### [What needs to be done]
Transcribe word for word the lines below from the line with "Screen dimensions: 706x1568" through the line with "Click the BTC", ends included.

-- Opening Marker --

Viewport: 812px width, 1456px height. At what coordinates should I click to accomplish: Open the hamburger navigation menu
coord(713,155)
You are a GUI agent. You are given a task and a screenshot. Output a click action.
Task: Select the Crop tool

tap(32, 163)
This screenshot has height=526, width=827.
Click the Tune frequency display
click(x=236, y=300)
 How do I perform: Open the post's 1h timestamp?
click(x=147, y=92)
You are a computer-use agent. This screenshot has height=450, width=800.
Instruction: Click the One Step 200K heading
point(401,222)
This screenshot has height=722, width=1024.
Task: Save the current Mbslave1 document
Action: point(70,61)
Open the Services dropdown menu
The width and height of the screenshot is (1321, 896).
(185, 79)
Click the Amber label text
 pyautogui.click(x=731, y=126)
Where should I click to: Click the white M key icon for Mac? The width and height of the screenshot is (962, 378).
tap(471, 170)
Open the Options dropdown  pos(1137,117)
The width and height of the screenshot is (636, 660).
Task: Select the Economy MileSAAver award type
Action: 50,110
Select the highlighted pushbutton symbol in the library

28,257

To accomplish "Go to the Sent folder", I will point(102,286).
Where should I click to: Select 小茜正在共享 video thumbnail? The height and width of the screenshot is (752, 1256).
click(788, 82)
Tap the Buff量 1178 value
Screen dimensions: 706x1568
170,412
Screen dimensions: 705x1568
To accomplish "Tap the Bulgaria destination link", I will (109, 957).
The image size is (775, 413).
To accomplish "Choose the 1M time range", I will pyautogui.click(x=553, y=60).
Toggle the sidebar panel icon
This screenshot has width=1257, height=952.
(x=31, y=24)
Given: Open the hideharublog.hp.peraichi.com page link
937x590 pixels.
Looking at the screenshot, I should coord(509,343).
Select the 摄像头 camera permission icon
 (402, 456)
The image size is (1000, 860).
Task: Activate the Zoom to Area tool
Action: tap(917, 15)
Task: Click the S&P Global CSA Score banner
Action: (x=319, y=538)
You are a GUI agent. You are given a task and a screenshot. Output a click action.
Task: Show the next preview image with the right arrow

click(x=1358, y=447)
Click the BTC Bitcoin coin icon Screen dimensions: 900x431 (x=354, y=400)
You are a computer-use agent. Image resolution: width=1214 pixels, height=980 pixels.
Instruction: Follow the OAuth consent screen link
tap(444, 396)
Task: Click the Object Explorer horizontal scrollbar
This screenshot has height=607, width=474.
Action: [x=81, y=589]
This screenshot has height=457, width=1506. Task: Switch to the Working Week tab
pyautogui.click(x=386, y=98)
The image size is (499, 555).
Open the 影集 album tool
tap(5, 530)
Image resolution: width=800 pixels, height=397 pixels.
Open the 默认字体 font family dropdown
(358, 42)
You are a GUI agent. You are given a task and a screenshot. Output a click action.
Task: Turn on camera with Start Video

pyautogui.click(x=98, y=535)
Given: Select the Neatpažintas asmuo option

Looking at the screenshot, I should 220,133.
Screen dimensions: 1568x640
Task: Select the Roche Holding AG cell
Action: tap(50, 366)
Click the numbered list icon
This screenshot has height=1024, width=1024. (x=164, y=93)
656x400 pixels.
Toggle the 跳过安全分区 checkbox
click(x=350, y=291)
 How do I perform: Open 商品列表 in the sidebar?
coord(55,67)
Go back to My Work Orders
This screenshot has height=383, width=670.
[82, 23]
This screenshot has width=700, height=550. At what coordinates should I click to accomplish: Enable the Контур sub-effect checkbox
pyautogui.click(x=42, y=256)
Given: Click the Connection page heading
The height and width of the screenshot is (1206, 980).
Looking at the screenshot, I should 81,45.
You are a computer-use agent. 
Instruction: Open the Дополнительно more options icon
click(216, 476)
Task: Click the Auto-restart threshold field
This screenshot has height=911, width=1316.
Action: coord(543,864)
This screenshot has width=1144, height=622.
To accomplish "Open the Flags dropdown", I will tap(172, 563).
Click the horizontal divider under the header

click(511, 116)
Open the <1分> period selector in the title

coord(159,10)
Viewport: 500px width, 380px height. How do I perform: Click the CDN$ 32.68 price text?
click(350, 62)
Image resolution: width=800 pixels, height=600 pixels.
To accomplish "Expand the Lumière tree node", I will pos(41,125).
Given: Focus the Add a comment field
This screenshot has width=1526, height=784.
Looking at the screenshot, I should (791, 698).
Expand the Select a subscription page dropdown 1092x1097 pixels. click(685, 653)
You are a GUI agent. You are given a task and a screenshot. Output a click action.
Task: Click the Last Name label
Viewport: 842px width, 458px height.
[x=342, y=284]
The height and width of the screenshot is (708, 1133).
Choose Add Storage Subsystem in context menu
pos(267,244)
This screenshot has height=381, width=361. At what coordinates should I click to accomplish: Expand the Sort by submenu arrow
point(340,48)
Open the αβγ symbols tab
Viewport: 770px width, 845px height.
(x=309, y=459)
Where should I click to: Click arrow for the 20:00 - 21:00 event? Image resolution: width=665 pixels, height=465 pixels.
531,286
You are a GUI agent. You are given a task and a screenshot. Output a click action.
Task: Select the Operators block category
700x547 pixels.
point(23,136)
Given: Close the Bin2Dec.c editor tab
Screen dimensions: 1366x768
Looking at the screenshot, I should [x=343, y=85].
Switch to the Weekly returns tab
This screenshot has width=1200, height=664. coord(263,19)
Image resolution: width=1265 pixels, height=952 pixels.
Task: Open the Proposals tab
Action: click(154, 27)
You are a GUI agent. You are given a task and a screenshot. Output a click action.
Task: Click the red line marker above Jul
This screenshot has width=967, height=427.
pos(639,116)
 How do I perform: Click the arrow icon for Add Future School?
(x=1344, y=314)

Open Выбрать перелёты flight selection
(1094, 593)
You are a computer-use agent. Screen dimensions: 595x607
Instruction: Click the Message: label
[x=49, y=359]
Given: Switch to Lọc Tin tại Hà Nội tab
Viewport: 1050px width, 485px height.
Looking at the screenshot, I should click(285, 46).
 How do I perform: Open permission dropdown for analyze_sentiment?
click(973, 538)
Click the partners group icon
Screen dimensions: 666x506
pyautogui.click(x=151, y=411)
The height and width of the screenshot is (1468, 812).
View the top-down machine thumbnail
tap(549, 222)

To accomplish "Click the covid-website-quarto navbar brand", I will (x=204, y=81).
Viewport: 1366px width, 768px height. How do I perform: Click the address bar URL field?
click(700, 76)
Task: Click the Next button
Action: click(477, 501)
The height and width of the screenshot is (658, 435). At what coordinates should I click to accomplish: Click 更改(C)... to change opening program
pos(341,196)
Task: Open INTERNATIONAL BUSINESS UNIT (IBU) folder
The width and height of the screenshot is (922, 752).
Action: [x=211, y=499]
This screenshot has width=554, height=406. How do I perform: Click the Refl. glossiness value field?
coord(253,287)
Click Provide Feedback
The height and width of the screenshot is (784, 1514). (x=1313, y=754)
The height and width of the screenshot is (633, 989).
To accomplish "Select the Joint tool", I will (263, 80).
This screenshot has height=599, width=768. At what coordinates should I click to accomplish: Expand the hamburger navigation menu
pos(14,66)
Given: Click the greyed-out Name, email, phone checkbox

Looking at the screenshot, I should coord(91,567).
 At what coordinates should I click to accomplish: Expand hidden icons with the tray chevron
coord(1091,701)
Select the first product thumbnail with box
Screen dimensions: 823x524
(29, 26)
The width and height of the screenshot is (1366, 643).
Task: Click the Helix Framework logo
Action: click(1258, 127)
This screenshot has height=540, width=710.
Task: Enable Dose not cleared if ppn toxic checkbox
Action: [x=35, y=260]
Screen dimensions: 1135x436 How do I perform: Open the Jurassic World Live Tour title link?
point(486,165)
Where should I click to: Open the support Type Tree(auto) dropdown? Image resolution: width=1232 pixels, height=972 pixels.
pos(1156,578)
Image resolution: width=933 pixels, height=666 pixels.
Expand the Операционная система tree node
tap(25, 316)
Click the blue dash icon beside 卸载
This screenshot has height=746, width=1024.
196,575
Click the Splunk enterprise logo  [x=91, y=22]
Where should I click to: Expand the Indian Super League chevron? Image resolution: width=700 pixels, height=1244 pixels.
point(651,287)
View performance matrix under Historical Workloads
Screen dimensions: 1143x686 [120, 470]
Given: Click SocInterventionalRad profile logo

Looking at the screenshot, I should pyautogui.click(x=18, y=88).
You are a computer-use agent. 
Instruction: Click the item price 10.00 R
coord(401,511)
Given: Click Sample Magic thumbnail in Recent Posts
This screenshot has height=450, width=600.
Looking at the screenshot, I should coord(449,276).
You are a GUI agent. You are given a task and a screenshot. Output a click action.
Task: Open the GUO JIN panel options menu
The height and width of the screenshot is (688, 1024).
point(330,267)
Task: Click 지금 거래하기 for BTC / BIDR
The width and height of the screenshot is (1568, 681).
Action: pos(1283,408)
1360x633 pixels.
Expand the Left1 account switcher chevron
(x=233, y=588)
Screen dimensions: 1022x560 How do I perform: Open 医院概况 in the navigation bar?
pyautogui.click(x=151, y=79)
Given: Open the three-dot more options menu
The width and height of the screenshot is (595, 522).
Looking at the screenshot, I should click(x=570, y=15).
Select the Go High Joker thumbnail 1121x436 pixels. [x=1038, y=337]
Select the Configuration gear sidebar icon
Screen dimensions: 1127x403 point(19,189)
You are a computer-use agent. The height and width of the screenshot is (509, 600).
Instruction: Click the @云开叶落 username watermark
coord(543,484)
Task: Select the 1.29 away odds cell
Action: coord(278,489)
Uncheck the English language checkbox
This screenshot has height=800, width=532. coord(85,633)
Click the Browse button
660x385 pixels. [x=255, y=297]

-- Closing Marker --

### [Response to the exercise]
Screen dimensions: 706x1568
170,412
Screen dimensions: 705x1568
To accomplish "Tap the Bulgaria destination link", I will (109, 957).
The image size is (775, 413).
To accomplish "Choose the 1M time range", I will pyautogui.click(x=553, y=60).
Toggle the sidebar panel icon
This screenshot has width=1257, height=952.
(x=31, y=24)
Given: Open the hideharublog.hp.peraichi.com page link
937x590 pixels.
Looking at the screenshot, I should coord(509,343).
Select the 摄像头 camera permission icon
 (402, 456)
The image size is (1000, 860).
Task: Activate the Zoom to Area tool
Action: tap(917, 15)
Task: Click the S&P Global CSA Score banner
Action: (x=319, y=538)
You are a GUI agent. You are given a task and a screenshot. Output a click action.
Task: Show the next preview image with the right arrow

click(x=1358, y=447)
Click the BTC Bitcoin coin icon Screen dimensions: 900x431 (x=354, y=400)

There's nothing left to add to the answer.